Make It Part of the Culture

One of the reasons employees don’t volunteer names of potential candidates is because they’re never asked. Yet their knowledge of your business and what it takes to work there puts them in a unique position. Current employees can likely provide the highest quality of potential recruits. So make it part of your culture when you have a vacancy to first ask current employees who they think might be a good fit. It might be an announcement at an employee meeting, a notice on their paycheck stub or a sign in the break area. Ask employees who they know that might be a good fit to work at your business.

Finding Great Hires Through Your Employees

Help Them Tell Your Story

Provide help in describing the kind of employee you want to find. Start by identifying your ideal employee. What skills do they possess?

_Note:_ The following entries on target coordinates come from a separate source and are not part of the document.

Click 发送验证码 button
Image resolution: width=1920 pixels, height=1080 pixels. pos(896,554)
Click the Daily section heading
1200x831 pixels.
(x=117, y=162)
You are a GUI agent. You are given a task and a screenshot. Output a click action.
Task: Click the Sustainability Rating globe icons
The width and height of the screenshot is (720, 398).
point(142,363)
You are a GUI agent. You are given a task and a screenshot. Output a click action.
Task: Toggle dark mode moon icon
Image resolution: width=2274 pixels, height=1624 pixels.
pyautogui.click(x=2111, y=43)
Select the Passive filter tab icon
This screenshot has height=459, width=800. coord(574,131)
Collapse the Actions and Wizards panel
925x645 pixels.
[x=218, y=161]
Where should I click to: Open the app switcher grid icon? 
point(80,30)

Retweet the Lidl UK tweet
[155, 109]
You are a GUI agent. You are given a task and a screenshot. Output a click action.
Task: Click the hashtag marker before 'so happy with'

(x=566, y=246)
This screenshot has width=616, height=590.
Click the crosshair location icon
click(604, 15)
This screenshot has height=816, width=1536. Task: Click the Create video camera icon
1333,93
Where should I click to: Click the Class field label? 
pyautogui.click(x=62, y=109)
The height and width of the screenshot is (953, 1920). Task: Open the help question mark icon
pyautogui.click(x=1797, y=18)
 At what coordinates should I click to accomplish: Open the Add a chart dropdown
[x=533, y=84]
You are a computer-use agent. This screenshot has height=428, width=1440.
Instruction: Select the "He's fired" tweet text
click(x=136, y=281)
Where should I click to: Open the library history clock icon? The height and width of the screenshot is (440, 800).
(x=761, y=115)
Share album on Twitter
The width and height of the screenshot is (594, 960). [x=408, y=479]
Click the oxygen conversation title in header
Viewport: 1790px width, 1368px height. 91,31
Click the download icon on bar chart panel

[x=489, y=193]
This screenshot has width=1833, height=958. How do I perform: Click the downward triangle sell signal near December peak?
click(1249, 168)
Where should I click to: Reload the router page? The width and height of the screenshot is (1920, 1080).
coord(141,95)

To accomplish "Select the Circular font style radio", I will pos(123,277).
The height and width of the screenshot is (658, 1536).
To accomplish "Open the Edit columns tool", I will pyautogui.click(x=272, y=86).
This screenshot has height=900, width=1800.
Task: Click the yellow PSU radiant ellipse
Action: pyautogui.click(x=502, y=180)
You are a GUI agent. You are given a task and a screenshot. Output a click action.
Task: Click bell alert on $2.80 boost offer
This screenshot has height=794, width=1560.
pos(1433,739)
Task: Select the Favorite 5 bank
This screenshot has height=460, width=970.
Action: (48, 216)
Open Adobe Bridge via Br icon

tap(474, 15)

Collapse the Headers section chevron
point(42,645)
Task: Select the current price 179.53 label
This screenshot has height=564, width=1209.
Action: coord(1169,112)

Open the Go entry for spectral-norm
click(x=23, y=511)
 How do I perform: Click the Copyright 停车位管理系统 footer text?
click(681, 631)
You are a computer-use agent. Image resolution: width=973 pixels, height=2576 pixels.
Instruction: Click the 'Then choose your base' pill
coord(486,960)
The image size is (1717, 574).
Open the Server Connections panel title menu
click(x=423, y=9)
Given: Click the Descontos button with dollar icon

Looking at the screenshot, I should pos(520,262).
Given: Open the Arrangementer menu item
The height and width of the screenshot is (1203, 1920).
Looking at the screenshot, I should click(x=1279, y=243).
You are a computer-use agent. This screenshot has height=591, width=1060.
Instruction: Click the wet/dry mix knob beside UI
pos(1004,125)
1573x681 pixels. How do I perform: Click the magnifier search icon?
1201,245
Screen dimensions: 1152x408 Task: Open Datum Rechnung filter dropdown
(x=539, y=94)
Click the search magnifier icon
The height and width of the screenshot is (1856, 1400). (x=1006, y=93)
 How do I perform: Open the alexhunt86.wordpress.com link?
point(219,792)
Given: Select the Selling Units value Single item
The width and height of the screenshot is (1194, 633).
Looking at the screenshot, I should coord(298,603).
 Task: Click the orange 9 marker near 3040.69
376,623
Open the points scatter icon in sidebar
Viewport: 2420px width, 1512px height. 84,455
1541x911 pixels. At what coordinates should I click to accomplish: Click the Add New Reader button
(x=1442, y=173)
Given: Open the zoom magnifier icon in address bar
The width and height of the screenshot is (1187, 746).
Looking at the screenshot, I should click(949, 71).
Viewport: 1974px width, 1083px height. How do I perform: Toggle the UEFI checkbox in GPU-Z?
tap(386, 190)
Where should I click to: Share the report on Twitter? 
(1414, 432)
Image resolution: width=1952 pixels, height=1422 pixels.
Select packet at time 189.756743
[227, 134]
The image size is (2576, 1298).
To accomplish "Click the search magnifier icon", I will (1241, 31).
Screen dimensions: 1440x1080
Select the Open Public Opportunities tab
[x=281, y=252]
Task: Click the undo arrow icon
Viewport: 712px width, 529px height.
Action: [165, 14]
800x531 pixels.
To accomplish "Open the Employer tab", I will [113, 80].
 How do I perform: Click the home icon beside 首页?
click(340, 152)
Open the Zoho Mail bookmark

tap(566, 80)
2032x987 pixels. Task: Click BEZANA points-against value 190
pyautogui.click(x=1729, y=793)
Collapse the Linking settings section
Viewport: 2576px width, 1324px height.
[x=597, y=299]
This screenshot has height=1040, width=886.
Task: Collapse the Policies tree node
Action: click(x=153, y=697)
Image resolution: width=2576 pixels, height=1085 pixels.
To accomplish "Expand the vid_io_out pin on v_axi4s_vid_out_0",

How do they work with other people? What can your business do for them? Some businesses actually develop a fictional sketch of their ideal candidate. Employees can share that with potential recruits so they can evaluate whether or not it might be a good fit. Collateral materials like this help you communicate with a consistent voice to people who might be interested in working at your business. Paired with the first-hand information from your current employees, a would-be employee gets a good picture of what it might be like to work for you.

Provide an Incentive

Recognize employees for providing a referral to a potential hire. Some businesses have a formal program that provides monetary rewards. Typically, it is a cumulative amount where the first reward is given when the application is submitted. Then, an additional amount might be given at hire and another one year later, if the new associate is still employed. That tends to produce higher quality referrals, and it gives current employees an incentive to assist with retention. Some businesses allow spouses, vendors and customers to be eligible for rewards. Remember that non-monetary rewards can also be just as effective.

It makes good business sense to tap your current employees as sources for finding great new hires. They know the job and your business, so they’re in an excellent position to identify quality candidates. Consider these three ways to start an employee referral program in your small business.